Thanks very much, Stephane. Just before we go to Q&A, let me mention that I understand that we had a problem with the audio and the slides for the first couple of minutes of the call. So some of you may not have been able to hear us. We will have the transcript up on our website shortly after the call this morning so you'll be able to access the transcript as well as the slides on our Investor Relations section of our website. So apologies for that.So with that, I'd like to take the first question, please.
And that will come from the line of Toni Kaplan with Morgan Stanley.
Jim, you mentioned in the news this morning and previously that you're looking at some big M&A deals instead of tuck-ins. Just wanted to get a sense of how you give investors confidence that you'll be successful with that strategy.
Sure. I think the -- what we're looking at is -- are opportunities to strengthen the strong positions that we already have. So I think if you look at -- a couple of models for us would be looking back to what we did with PLC where we bought that know-how business in the legal market that significantly strengthened our position from #3 to #1 in the U.K. market and gave us capabilities that we needed in the U.S. market that we're able to fold into our strong position in the U.S. market. And then, not only were we able to treble the size of that business in 3 years, but it was an important part of new product offerings that allowed us to get our online legal research business back to growth overall. And you see that flowing through in the numbers in this quarter, what a difference it makes to have that underlying business growing as opposed to declining actually. I think another proof point would be the kind of acquisition that we announced last month of Integration Point, which is a platform in the global trade management space. We have other businesses in that space today. It's a growing area for us, and we think this is a great platform and that we can stop some development spend that we were doing on the platform and incorporate many of our tools onto that platform and then fold it into our distribution network. So we think that's going to be a plus-plus. Building on a strength and on a growth area we've already identified, we'll continue to look at things that strengthen us where we already have solid positions in the market.
That's great. My quick follow-up is, Stephane, you mentioned Westlaw Edge. You're expecting it to be accretive in '19. Is there any way to size how much that could be? And -- or if you could break out sort of how accretive it was in the quarter, that'd be great.

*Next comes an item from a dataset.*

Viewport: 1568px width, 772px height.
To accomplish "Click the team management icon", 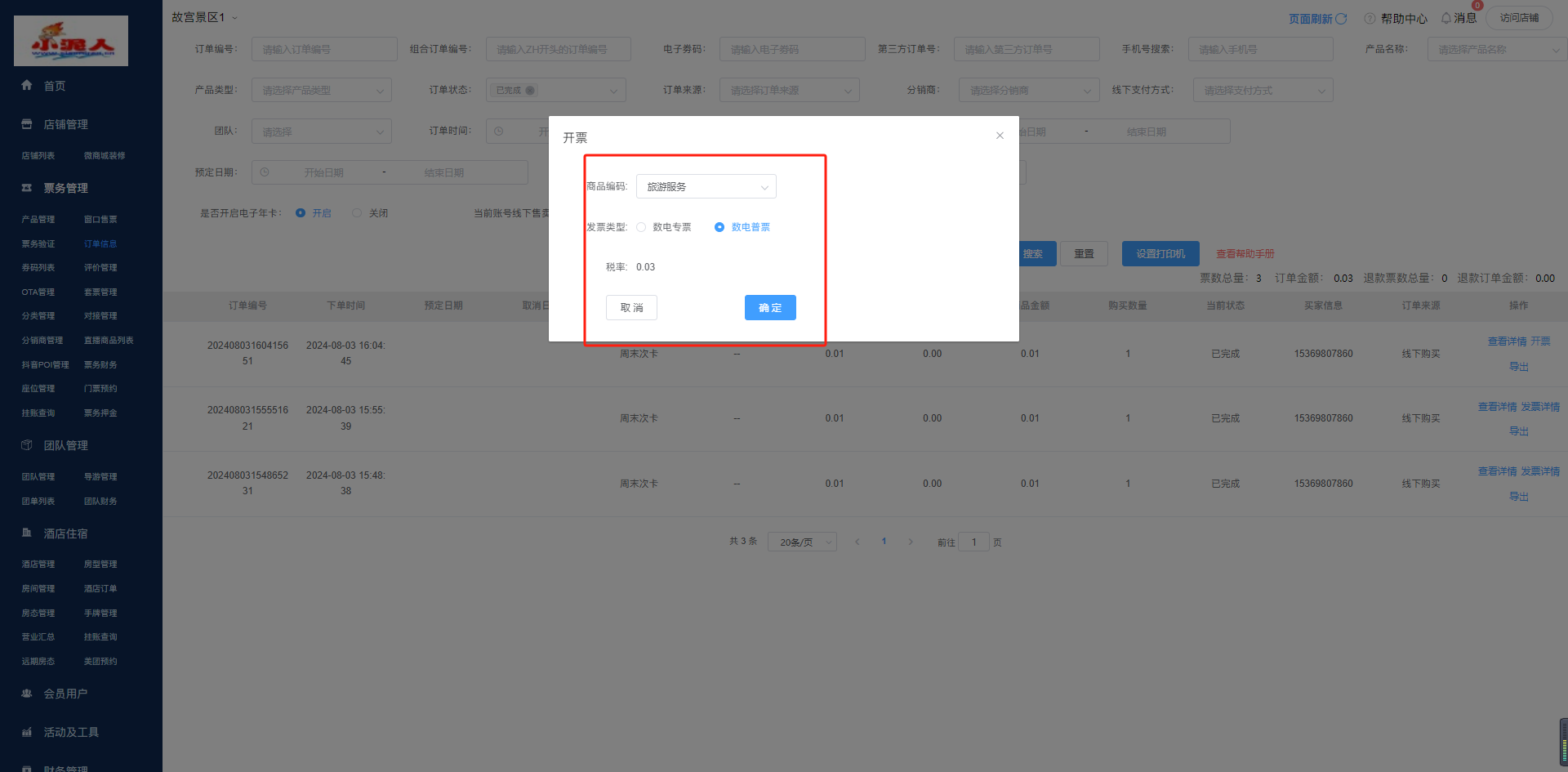I will 27,445.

Sure, Toni. Let me try to answer the question. I think that Westlaw Edge is accretive from a number of perspectives. First of all, let me reiterate, we're not trying to deploy Westlaw Edge as quickly as possible and essentially to replace WestlawNext. Westlaw Edge is a premium product that stands next to WestlawNext, which is an extraordinarily good product still and perfectly a valid product for many of our customers. So the accretion that we see from Westlaw Edge comes in the form, as I said, of higher pricing that we charge for that product because of the higher value that it delivered to our customers. And in some cases, we've also seen actually some cross-selling opportunities from selling Westlaw Edge because some of our customers are trying content sets that are useful to really benefit from the full analytical power that Westlaw Edge delivers. So we really see the accretion, if you want, coming from like various sources, not just pricing.
Our next question will come from the line of Aravinda Galappatthige of Canaccord Genuity.
My question is maybe for Stephane, relating to the equity income line. I mean, as we look at sort of how your Refinitiv plays out, I know they talked about substantial cost reductions, which should drive the underlying EBITDA number. But there will obviously be, I suspect, a significant amount of restructuring cost investments. And also, obviously, higher interest costs. How should we think of that sort of equity income line? And sort of how the next year or so would play out given the indications they've made so far?
Sure, Aravinda. Thank you for the question. You're exactly right in terms of the way it will be recorded. From an adjusted earnings per share perspective, we will remove the contribution of that business from our adjusted earnings because exactly of the factor that you just described. We really have no control on the earnings, and there will be increased volatility. So they'll be able to see the contribution to our earnings from 4.5% interest in Refinitiv in our IFRS results. But from an adjusted EPS perspective, we'll remove these results from our adjusted EPS.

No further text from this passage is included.